### YOUR INSTRUCTIONS
Please reproduce everything from the line containing "Where should I click to: Open" down to the line containing "pyautogui.click(x=1463, y=30)", renaming "icon" to "symbol" and leaving the rest untouched.

### Data listing
--------

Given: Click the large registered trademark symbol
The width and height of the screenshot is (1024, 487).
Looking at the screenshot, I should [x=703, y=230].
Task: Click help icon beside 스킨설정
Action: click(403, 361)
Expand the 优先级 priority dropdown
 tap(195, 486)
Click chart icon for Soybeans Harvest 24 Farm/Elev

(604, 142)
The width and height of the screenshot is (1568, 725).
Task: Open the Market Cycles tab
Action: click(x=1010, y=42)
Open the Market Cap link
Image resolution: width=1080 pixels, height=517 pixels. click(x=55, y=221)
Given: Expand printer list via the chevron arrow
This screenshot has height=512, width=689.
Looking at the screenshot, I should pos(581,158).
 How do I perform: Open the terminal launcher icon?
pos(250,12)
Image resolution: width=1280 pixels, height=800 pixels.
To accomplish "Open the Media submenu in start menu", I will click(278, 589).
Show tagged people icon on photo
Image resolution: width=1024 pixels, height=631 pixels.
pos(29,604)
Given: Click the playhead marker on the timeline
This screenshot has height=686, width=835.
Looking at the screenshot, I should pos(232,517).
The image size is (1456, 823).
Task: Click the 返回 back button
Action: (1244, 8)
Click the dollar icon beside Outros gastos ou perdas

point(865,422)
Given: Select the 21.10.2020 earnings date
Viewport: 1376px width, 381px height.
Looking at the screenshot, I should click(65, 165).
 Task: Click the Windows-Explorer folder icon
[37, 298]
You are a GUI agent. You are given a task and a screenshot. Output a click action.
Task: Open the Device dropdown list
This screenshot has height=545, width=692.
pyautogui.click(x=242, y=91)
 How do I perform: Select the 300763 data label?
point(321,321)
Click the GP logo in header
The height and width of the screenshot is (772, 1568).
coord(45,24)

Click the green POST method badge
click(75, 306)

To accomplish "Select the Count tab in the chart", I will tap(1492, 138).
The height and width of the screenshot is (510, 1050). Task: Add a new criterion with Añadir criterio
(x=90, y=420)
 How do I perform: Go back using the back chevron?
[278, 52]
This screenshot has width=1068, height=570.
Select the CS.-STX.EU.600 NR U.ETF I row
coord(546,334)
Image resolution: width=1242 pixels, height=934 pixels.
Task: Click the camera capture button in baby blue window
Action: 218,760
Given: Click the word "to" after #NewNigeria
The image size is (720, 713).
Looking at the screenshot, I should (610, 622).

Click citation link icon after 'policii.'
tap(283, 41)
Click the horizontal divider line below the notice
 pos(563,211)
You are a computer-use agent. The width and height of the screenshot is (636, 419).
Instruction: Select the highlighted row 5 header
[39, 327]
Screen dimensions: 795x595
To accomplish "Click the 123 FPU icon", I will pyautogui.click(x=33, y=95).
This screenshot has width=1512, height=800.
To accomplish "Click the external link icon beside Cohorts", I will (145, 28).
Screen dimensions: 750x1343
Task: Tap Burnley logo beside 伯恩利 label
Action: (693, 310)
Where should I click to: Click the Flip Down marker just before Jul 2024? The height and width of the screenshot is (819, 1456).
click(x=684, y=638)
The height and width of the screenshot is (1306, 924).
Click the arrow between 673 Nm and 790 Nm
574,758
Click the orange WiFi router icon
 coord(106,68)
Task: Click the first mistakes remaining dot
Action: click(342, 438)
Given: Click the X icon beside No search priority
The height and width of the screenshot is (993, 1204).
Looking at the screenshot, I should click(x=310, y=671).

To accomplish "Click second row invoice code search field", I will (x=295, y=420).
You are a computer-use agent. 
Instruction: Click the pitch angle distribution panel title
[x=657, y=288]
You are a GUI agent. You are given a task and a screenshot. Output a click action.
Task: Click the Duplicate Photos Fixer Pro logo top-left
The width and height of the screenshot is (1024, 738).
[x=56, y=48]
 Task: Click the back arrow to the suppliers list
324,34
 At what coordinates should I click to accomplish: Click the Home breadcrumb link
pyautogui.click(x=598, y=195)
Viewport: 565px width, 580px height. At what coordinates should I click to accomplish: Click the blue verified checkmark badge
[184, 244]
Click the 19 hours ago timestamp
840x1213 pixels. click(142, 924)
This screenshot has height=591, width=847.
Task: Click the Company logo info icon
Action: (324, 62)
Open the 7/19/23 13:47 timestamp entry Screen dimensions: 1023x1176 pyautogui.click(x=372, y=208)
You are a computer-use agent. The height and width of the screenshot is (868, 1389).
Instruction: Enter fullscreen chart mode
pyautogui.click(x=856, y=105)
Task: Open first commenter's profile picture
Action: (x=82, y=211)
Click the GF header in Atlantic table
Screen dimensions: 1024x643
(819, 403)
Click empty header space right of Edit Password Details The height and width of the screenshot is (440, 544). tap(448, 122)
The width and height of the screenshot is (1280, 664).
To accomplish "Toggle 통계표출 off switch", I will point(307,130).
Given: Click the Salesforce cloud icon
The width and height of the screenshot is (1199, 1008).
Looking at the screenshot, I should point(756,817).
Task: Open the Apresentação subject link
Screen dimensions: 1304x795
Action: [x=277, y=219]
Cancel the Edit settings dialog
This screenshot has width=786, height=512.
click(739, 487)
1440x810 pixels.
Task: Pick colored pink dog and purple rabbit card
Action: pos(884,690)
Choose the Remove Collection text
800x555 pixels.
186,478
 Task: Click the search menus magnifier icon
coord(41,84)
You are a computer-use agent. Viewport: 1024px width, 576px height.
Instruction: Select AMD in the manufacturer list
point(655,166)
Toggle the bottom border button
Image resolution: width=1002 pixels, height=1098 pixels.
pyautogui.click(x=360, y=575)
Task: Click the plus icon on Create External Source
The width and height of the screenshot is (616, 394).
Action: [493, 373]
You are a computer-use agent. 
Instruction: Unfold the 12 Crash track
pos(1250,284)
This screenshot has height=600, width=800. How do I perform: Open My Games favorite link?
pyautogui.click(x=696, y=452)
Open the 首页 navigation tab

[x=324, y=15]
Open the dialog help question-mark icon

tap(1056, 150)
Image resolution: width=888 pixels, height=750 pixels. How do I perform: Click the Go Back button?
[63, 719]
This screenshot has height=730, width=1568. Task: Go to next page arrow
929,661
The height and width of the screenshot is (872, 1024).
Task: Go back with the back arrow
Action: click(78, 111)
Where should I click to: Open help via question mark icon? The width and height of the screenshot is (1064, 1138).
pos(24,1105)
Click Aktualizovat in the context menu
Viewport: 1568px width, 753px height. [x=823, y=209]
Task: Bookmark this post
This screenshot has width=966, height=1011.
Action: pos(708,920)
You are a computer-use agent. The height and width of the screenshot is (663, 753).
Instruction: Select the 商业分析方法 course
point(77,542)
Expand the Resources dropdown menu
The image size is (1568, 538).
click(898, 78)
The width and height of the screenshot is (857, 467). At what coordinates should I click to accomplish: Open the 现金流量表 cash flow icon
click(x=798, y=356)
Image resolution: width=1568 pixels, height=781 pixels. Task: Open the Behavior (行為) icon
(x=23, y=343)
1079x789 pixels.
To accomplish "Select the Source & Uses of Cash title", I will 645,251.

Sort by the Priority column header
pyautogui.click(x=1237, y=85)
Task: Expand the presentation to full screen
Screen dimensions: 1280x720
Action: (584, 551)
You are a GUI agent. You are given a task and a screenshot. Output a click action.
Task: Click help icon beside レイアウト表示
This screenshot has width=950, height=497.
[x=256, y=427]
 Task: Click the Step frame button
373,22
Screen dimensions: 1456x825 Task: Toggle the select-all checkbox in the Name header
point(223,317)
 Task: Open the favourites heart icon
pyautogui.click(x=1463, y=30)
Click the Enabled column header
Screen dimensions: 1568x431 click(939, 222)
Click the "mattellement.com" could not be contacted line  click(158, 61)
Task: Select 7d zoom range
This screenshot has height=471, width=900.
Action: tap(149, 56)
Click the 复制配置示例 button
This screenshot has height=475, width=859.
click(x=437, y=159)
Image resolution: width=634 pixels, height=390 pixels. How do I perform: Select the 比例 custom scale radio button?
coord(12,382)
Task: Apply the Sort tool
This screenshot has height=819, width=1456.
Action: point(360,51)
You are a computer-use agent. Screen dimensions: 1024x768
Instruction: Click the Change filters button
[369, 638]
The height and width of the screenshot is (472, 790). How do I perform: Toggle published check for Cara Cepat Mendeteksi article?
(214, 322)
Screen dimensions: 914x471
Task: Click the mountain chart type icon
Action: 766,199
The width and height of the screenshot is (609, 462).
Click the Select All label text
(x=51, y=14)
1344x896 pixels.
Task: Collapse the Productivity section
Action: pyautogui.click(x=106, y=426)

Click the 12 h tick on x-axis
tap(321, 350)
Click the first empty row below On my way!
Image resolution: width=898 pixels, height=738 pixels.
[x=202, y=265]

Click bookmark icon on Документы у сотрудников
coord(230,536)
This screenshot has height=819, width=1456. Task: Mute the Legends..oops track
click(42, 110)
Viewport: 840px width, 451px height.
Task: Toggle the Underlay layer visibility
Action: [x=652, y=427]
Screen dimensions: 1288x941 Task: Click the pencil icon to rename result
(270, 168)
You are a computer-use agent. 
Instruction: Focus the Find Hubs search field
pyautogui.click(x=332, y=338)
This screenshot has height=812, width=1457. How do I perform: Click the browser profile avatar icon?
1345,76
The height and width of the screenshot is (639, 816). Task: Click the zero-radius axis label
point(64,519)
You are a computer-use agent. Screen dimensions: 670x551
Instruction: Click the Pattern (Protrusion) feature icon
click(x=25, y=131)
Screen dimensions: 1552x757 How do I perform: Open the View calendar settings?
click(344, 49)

--------

### EXERCISE RESULT
Where should I click to: Open help via question mark symbol? The width and height of the screenshot is (1064, 1138).
pos(24,1105)
Click Aktualizovat in the context menu
Viewport: 1568px width, 753px height. [x=823, y=209]
Task: Bookmark this post
This screenshot has width=966, height=1011.
Action: pos(708,920)
You are a computer-use agent. The height and width of the screenshot is (663, 753).
Instruction: Select the 商业分析方法 course
point(77,542)
Expand the Resources dropdown menu
The image size is (1568, 538).
click(898, 78)
The width and height of the screenshot is (857, 467). At what coordinates should I click to accomplish: Open the 现金流量表 cash flow symbol
click(x=798, y=356)
Image resolution: width=1568 pixels, height=781 pixels. Task: Open the Behavior (行為) symbol
(x=23, y=343)
1079x789 pixels.
To accomplish "Select the Source & Uses of Cash title", I will 645,251.

Sort by the Priority column header
pyautogui.click(x=1237, y=85)
Task: Expand the presentation to full screen
Screen dimensions: 1280x720
Action: (584, 551)
You are a GUI agent. You are given a task and a screenshot. Output a click action.
Task: Click help symbol beside レイアウト表示
This screenshot has width=950, height=497.
[x=256, y=427]
 Task: Click the Step frame button
373,22
Screen dimensions: 1456x825 Task: Toggle the select-all checkbox in the Name header
point(223,317)
 Task: Open the favourites heart symbol
pyautogui.click(x=1463, y=30)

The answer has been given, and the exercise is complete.